- [REQUIREMENT]: Please retype the data that follows, starting at the line containing "Open the Agenda calendar tile" and stopping after the last line.

Collected data entries:
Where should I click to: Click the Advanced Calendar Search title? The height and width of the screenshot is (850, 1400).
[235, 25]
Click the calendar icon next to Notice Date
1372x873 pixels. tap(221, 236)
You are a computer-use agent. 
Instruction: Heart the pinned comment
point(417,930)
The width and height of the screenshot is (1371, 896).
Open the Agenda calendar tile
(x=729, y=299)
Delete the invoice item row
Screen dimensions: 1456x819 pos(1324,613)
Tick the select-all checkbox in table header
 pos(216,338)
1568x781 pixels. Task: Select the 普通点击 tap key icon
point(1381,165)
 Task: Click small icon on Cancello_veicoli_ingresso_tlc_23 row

- [SOLUTION TO THIS TASK]:
Open the Agenda calendar tile
(x=729, y=299)
Delete the invoice item row
Screen dimensions: 1456x819 pos(1324,613)
Tick the select-all checkbox in table header
 pos(216,338)
1568x781 pixels. Task: Select the 普通点击 tap key icon
point(1381,165)
 Task: Click small icon on Cancello_veicoli_ingresso_tlc_23 row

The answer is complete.